Bestie leggendarie, complotti barocchi e arti marziali.
di Alessandro Sivieri
Le pellicole horror ispirate a leggende metropolitane e racconti folkloristici hanno un certo fascino. Questa volta parliamo della Bestia del Gévaudan, misteriosa creatura che terrorizzò le sperdute campagne francesi nel ‘700, massacrando uomini e animali. Diventò un caso di cronaca, tanto che la corona inviò i suoi migliori cacciatori nel tentativo di fermarla. La natura della Bestia rimane tutt’oggi sconosciuta.
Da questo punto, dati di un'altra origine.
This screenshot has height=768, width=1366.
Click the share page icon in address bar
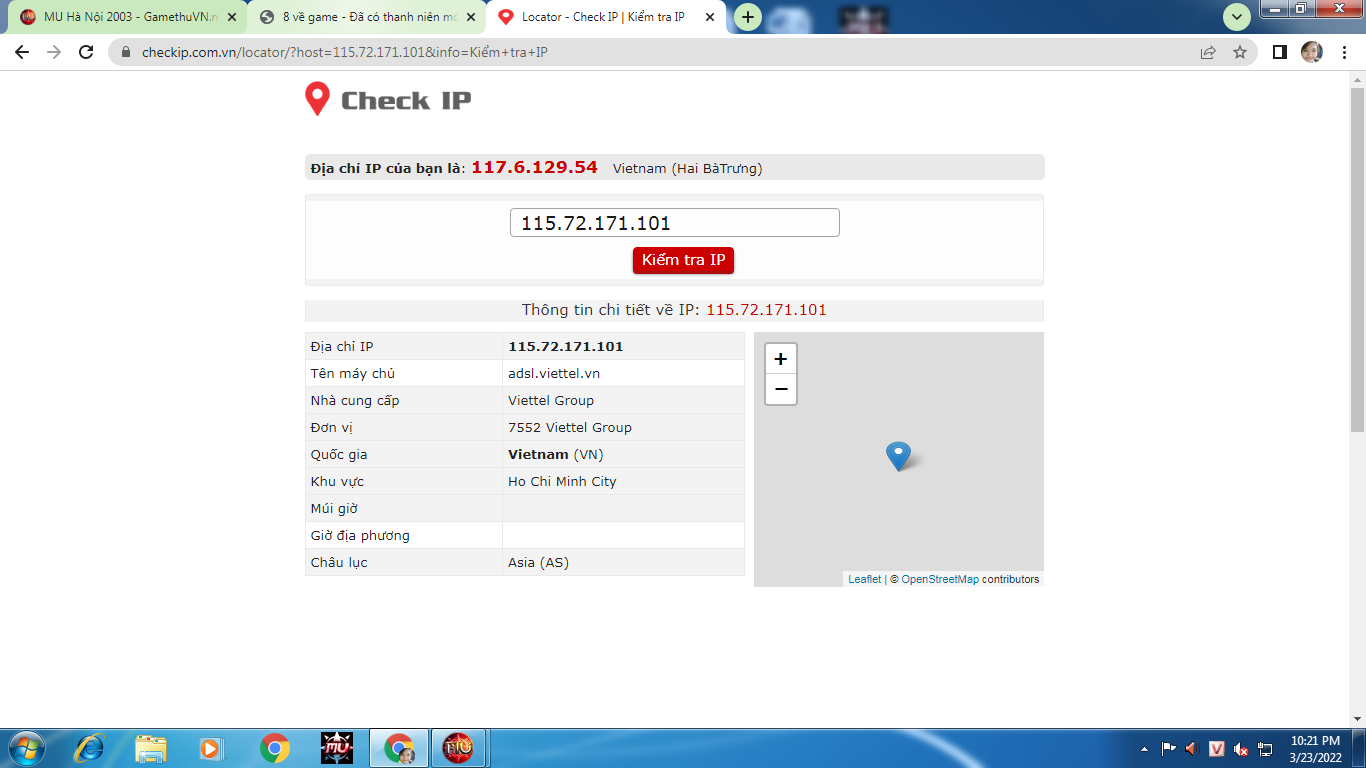pos(1208,52)
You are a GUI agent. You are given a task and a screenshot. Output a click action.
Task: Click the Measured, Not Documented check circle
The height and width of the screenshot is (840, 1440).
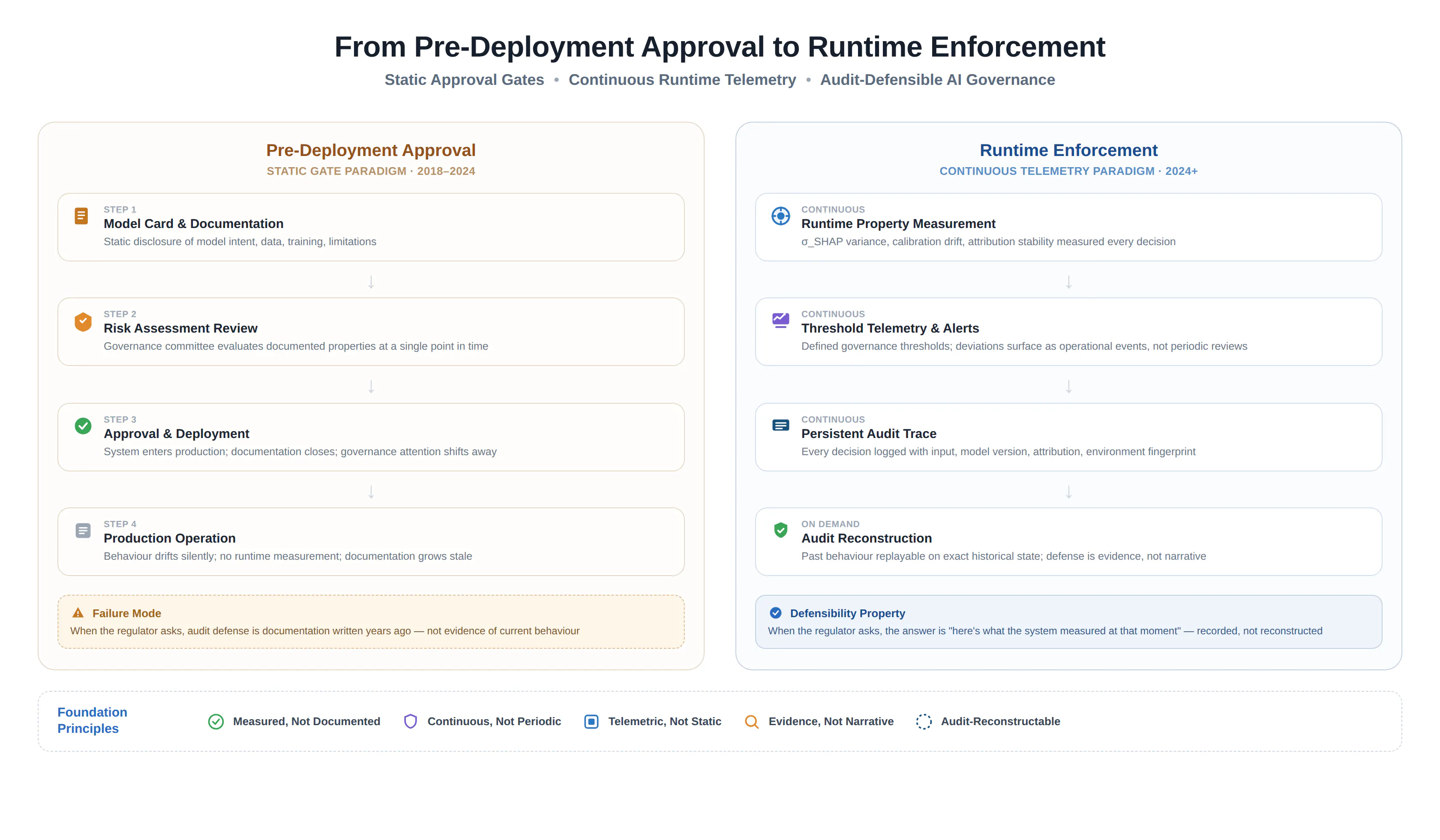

Probabilmente si trattava di un lupo troppo cresciuto, ma ai tempi, complici le superstizioni popolari, l’isteria collettiva e la tendenza fin troppo umana a confondere mito e realtà, con racconti che si ingigantiscono di bocca in bocca, si parlava addirittura di un licantropo. E ora veniamo a noi: siamo agli inizi del 2000 e a portare questa vicenda sul grande schermo, prendendosi le dovute licenze, è Christophe Gans. Lo avrete già sentito nominare per La bella e la bestia (non quello con Emma Watson ma il meno noto con Léa Seydoux) e Silent Hill.
Con un buon gusto per l’azione e il gore, il cineasta francese non perde di vista la cura per l’estetica confeziona una pellicola insolita, un ibrido con qualche mancanza scritturale ma carico di testosterone. Il comparto scenografico e la fotografia di scuola europea si legano a scene di lotta che avrebbero il plauso di John Woo. Il Settecento con i giardini fioriti e le dame imbellettate può essere più pulp di quanto credevate! In mezzo a questa bolgia di cacce nella foresta, vittime squartate e botte da orbi si trova perfino un po’ di spazio per l’indagine: la Bestia esiste davvero? Che cos’è? Chi la controlla?
Far luce sulla vicenda sarà il compito dei due protagonisti: il cavaliere De Fronsac (Samuel Le Bihan), avventuriero galante, e il suo compagno irochese Mani (Mark Dacascos, noto artista marziale). I due vengono inviati dal re in persona nel Gévaudan per disfarsi della creatura, ma dovranno prima vedersela con gli aristocratici locali, coinvolti in un oscuro complotto e capeggiati da un Vincent Cassel incestuoso e follemente antipatico. Non scordiamoci le belle donne: la candida Émilie Dequenne e Monica Bellucci nei panni di una affascinante prostituta d’assalto.
Se avete voglia di un racconto di mostri, cappa e spada con innesti alla Matrix, afferrate i popcorn e caricate il moschetto. Gli intransigenti non si aspettino verosimiglianza solo perché si tratta di un film in costume. L’impianto narrativo è costruito sulla carta velina e prende dalla Storia solo ciò che gli può servire, incorniciando la violenta resa dei conti in un retroscena massonico. Risaltano i personaggi kitsch, in primis l’acrobatico pellerossa Mani, che non sfigurerebbe in un capitolo di Tekken. Se le coreografie pompano alla grande alcune sequenze, altre si abbandonano a espedienti insipidi, facendo calare la soglia dell’attenzione: la temibile Bestia viene resa con una CGI invecchiata male e non spaventa a dovere il pubblico. La scuola mostrifera insegna da decenni che una creatura va mostrata il meno possibile, specie quando il budget non consente il contrario.
Una cosa è certa: la savate, arte marziale francese impiegata ad alte dosi nei vari combattimenti, fa il suo sporco lavoro, e vi ritroverete a trascurare l’inseguimento della Bestia sperando che la coppia protagonista prenda a mazzate qualcuno e faccia una capatina nella casa di piacere della Bellucci.